Re: Multiple itemtypes in microdata from Gregg Kellogg on 2011-10-20 (public-html-data-tf@w3.org from October 2011)

From: Gregg Kellogg <gregg@kellogg-assoc.com>
Date: Wed, 19 Oct 2011 22:03:13 -0400
To: Ian Hickson <ian@hixie.ch>
CC: Gregg Kellogg <gregg@kellogg-assoc.com>, Bradley Allen <bradley.p.allen@gmail.com>, Stéphane Corlosquet <scorlosquet@gmail.com>, "public-html-data-tf@w3.org" <public-html-data-tf@w3.org>
Message-ID: <5448EA3B-DFE2-45F1-8E85-701BC7DDC901@greggkellogg.net>
On Oct 19, 2011, at 5:39 PM, Ian Hickson wrote:

> On Tue, 18 Oct 2011, Gregg Kellogg wrote:
>>>> 
>>>> The alternatives are:
>>>> 
>>>> 1) bake in support for each vocabulary into a conformant processor
>>> 
>>> This is the assumption that microdata is built around.
>> 
>> Doesn't scale, and requires a processor revision for each new 
>> vocabulary.
> 
> It clearly does scale; HTML is built on this principle, for example, and 
> that may be the world's most widely used vocabulary with literally 
> trillions of documents that use it.

Sorry, to be more specific, given potentially hundreds (or thousands) of different vocabularies, trying to define rules for each of them doesn't scale. Certainly, the use of any one vocabulary, such as vCard, can scale quite well. Whether or not there is value in supporting an unknown and open set of vocabularies is a different matter. My belief is that, in the context of using Microdata as a markup for RDF, that we should allow Microdata to be used with an open set of vocabularies as any other RDF serialization, with predicate URI generation rules using a flat namespace. 

... Or not, if it is the sense of the task force to recommend Microdata for a narrow set of vocabularies with pre-defined semantics and the original URI generation algorithm.

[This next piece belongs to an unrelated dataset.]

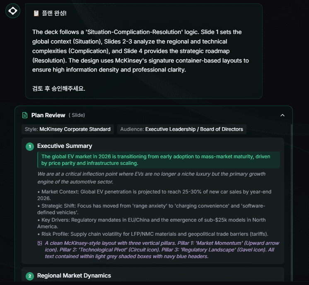
Task: Click the Plan Review document icon
Action: 25,115
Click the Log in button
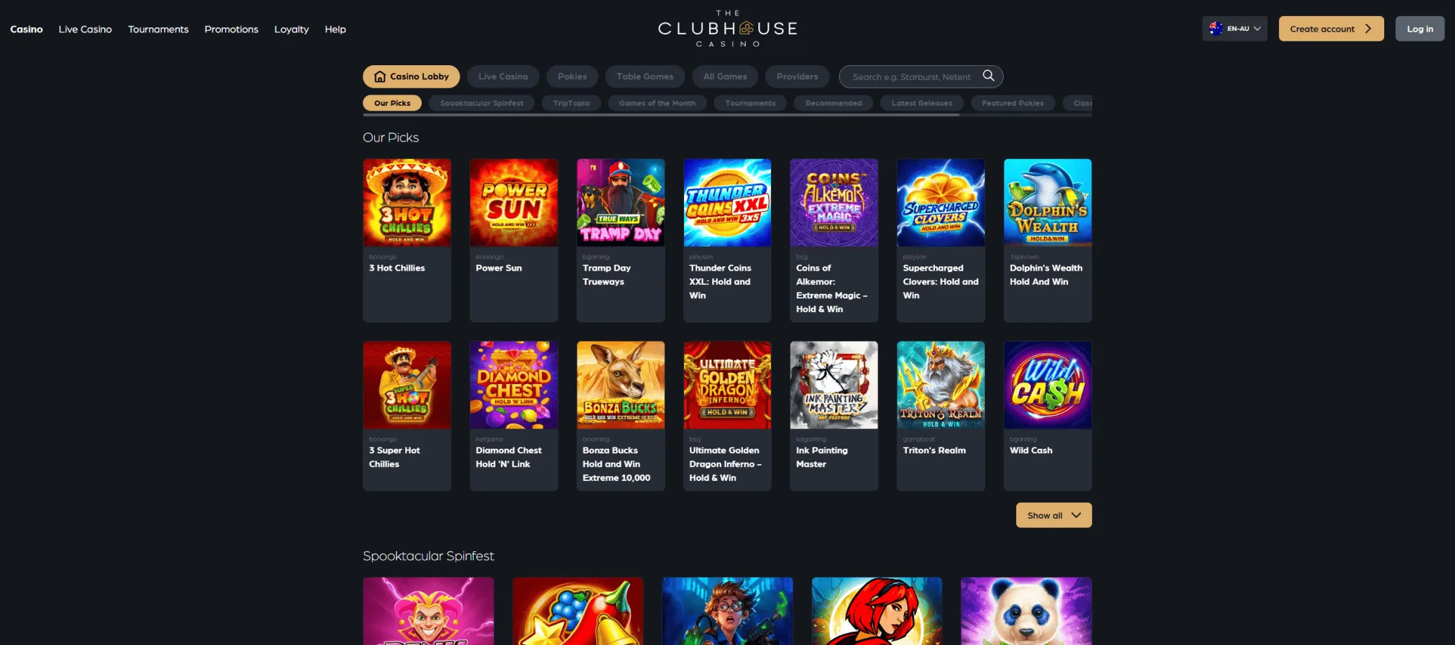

>>>> 2) read a vocabulary document (i.e., RDFS or OWL) and determine 
>>>> processing rules from rdfs:range/rdfs:domain specifications
>>> 
>>> Generally speaking, no language exists that is expressive enough to 
>>> actually describe vocabularies in sufficient detail to make this 
>>> practical for the kinds of vocabularies that microdata's use cases 
>>> involve.
>> 
>> You say this, and yet a number of such vocabularies have, in fact, been 
>> created and are in use today. I'm unclear on what is special about the 
>> vocabularies described in HTML (vCard, vEvent, Licensing) that is so 
>> complicated that FOAF, schema.org, and Creative Commons haven't been 
>> able to get it right?
> 
> The schema.org vocabulary is defined in English.
> 
> But even with that, actually, the schema.org vocabulary is inadequately 
> defined. It doesn't have what I would call a specification. For example, 
> there's no conformance section defining the conformance classes. Or to 
> pick a random property: there's no rules saying that "wordCount" can't be 
> negative, and there's no conformance requirements on processors saying 
> what they should do if "wordCount" _is_ negative.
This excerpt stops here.